Apple research paper details LiDAR-based 3D object recognition for autonomous vehicle navi...
Apple researchers are pushing forward with efforts to bring autonomous vehicle systems to public roads, and last week published an academic paper outlining a method of detecting objects in 3D point clouds using trainable neural networks. While still in its early stages, the technology could mature to improve accuracy in LiDAR navigation solutions.
Like other recent scholarly articles published by Apple engineers, the latest entry, "VoxelNet: End-to-End Learning for Point Cloud Based 3D Object Detection" by AI researcher Yin Zhou and machine learning specialist Oncel Tuzel, was made public (PDF link) through the arXiv archive of scientific papers.
In its article, Apple notes accurate detection of objects in 3D point clouds, like those generated by LiDAR arrays, is a sticking point in a number of burgeoning real-world applications. From autonomous cars to robotic vacuums, machines that navigate the world around them without the assistance of human operators need to detect critical object with speed and precision.
Compared to 2D image-based detection, LiDAR technology proves to be a more reliable alternative as it provides depth information to better localize objects in space, Apple says. However, LiDAR point clouds, generated by emitting laser pulses and logging the time it takes for the light to return after bouncing off a solid surface, are sparse and have highly variable point density, thus causing a host of problems.
Current state-of-the-art techniques designed to manage data interpretation involve manually creating feature representations for said point clouds. Some methods project point clouds into a bird's eye perspective view, while others transform the data into 3D voxel grids and encode each voxel with certain features. Manually crafting feature representations introduce an "information bottleneck" that restricts such systems from efficiently leveraging 3D shape information, according to Apple.
Instead, Zhou and Tuzel propose the implementation of a trainable deep architecture for point cloud based 3D detection. The framework, called VoxelNet, uses voxel feature encoding (VFE) layers to learn complex features for characterizing 3D shapes.

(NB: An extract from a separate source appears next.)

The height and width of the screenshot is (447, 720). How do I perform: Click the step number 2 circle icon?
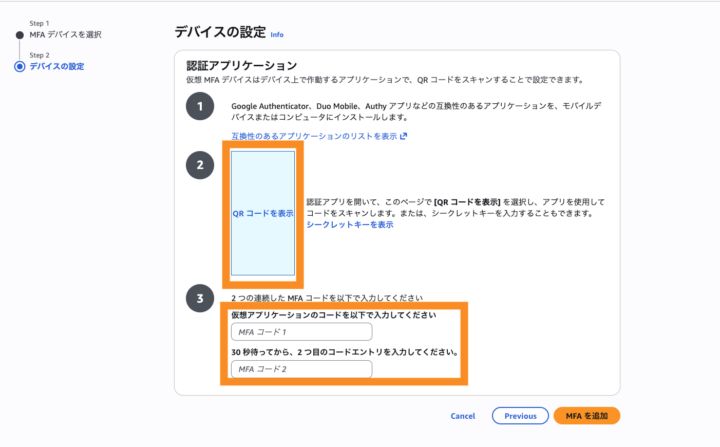[x=200, y=165]
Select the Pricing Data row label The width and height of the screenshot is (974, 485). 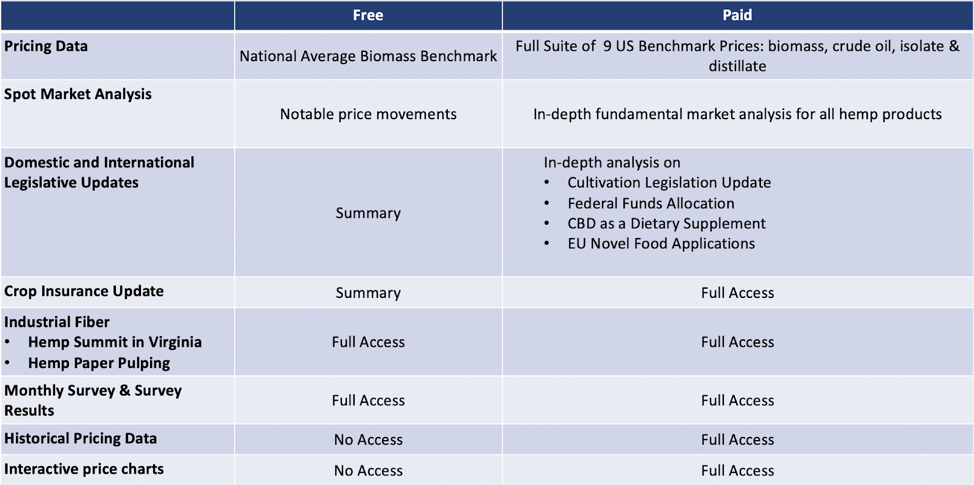coord(46,47)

In particular, the technique breaks down the point cloud into 3D voxels, encodes the voxels via stacked VFE layers and renders a volumetric representation.
In tests, Apple's methodology showed promise, outperforming current LiDAR based detection algorithms and image-based approaches "by a large margin." This is according to evaluations run through the KITTI 3D object detection benchmark, which Apple used to assess its process. VoxelNet was trained to detect three basic objects -- car, pedestrian and cyclist -- in a variety of tests.
Aside from theoretical research, Apple is currently evaluating a self-driving vehicle testbed on the streets of Cupertino, Calif. The company's efforts in autonomous technology began under the "Project Titan" initiative, which sought to build a branded self-driving car from the ground up. After significant investment and multiple employee reassignments, Titan hit a number of snags and was ultimately put on ice in late 2016, though remnants of the initiative, like supporting software and hardware, remain active.
A report in August claimed Apple is looking to parlay the technology into an autonomous shuttle that will ferry employees between its Silicon Valley campuses.
While Apple's research paper focuses heavily on autonomous vehicle navigation, the tech described can also be applied to augmented reality systems that use depth mapping hardware to detect real-world objects. The new iPhone X sports equipment similar to LiDAR arrays in its front-facing TrueDepth camera, which incorporates a miniaturized dot projector for accurate depth mapping operations. If TrueDepth's range is extended, and mounted on the rear of a portable device, it could potentially be paired with advanced software to power an entirely new consumer AR experience.
Like other recent scholarly articles published by Apple engineers, the latest entry, "VoxelNet: End-to-End Learning for Point Cloud Based 3D Object Detection" by AI researcher Yin Zhou and machine learning specialist Oncel Tuzel, was made public (PDF link) through the arXiv archive of scientific papers.
In its article, Apple notes accurate detection of objects in 3D point clouds, like those generated by LiDAR arrays, is a sticking point in a number of burgeoning real-world applications. From autonomous cars to robotic vacuums, machines that navigate the world around them without the assistance of human operators need to detect critical object with speed and precision.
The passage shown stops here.